It's the end of an era. The 83-year old Richard Freeman, the founding father of the Danish warmblood breeding programme in the U.S.A. and equine reproduction innovator, has retired and sold Oak Hill Ranch.
Freeman announced his retirement back in 2019 and put the yard up for sale. On 25 October 2021, the staff at Oak Hill Ranch confirmed the sale of the property.
Located in Folsom, Louisiana, Oak Hill Ranch was established in 1987 and its breeding programme started in 1992.
Oak Hill Ranch emerged as a pioneer of importing frozen semen to the U.S. for the purposes of strategic sport horse breeding.
Through its breeding practices and in conjunction with Dr. Gary Greene, Oak Hill Ranch was completing successful embryo transfers and utilizing frozen semen in the early 1990s, making them an innovator in breeding technologies and practices of the day.
In total, Oak Hill Ranch has produced over 200 foals since the program started in 1992.
Under Freeman's ownership and leadership, Oak Hill Ranch was the recipient of numerous USDF Dressage Breeder of the Year awards and earned the prestigious USDF Bronze, Silver, and Gold medal breeder awards for horses bred by Oak Hill Ranch that then went on to compete at the highest levels.

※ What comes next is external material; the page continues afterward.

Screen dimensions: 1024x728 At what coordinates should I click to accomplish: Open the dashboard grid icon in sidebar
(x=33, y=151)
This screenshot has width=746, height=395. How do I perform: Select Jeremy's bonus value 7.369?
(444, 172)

Oak Hill Ranch hosted stallion licensings, mare gradings and dressage clinics to help educate breeders and riders.
In the 1980s Freeman had sold the family business, a Coca-Cola franchise, and wanted to breed llama's instead of horses. When he learned that there was a two-year waiting list to get a llama from top U.S. llama breeding farm Patterson Ranch, he acquired a horse instead.
Richard first started breeding Polish Arabian from the Bask bloodline, but developed a keep interest in dressage and bigger warmblood horses round 1992. He met Leif Sorensen, a dressage trainer from Denmark, at a clinic and a week later travelled to Denmark.

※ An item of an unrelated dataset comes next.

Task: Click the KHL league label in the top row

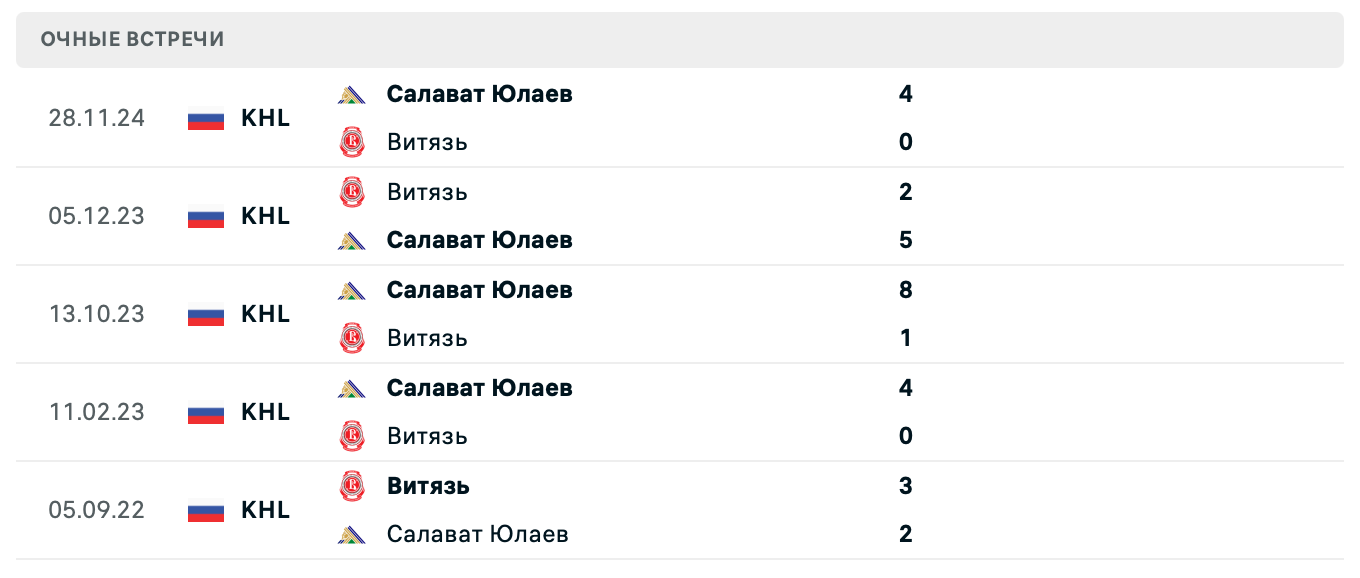Action: point(265,118)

Freeman bought his first warmblood mares in Denmark. In 1998 he contacted Danish Warmblood and commissioned judges Poul Graugaard and Svend Sørensen to travel around Denmark and find 6 of the very best 2-year-old fillies for his future breeding stock. Five of them passed the vet check and sold to Oak Hill Ranch.
Richard discovered the Danish warmblood stallion Rambo (by Racot x Ibikus) and used him for stallion roster. In 2000 he imported Rambo and later one sires Solos Landtinus and Blue Horse Don Caruso followed. He co-founded the North American Danish Warmblood Association (NADWA) in 2001.
For seven years he collaborated with American Grand Prix rider Heather Blitz to develop and compete some of his horses.
Oak Hill Ranch produced some of America’s top-ranking national horses for dressage and dressage sport horse breeding, including the 2012 U.S. Olympic team reserve horse Paragon (Heather Blitz), Montana (Jessica Jo Tate), Regiment (Alyssa Pitts), Arabella (Heather Blitz), Galveston (Laura Noyes), and Duke of Tryon (Jessica Davis).
Oak Hill Ranch bred their own licensed stallion, Ripline (by Hotline x Cavan x Rambo), which Blitz rode to the title of 2015 USEF Developing Prix St Georges Horse Champion and 2014 U.S. Young Horse Champion (6-year olds).
While Freeman handled the day-to-day management of Oak Hill Ranch, he was assisted by Sharon Londono from 1993 till 1997. In 2012 Freeman got assistance from long-time employees Regina Millikin and Deonne Zelden. In the last decade, he was closely supported by his wife Sarah Freeman.
Freeman became the recipient of the 2020 Ellen Scripps Davis Memorial Breeder's Cup at the 2020 USEF Pegasus Awards.
Freeman has always been a very active man that kept on riding and stayed fit with pilates. He spends summers at his North Carolina residence and winters in Folsom.
End of an Era
"Freeman has decided it is time to enter the next stage of his life’s adventures, and has sold the Oak Hill Ranch property," Oak Hill Ranch communicated. "Without buyers, without the riders, without other people in the world passionate about equine athletes, Oak Hill would not have been the highly successful breeding program that it became."
Freeman proved that quality horses do not have to be imported. "The depth of the breeding program, with its proven broodmares, has been competitive with European breeding programs, producing offspring which still compete at the international level," Oak Hill Ranch stated.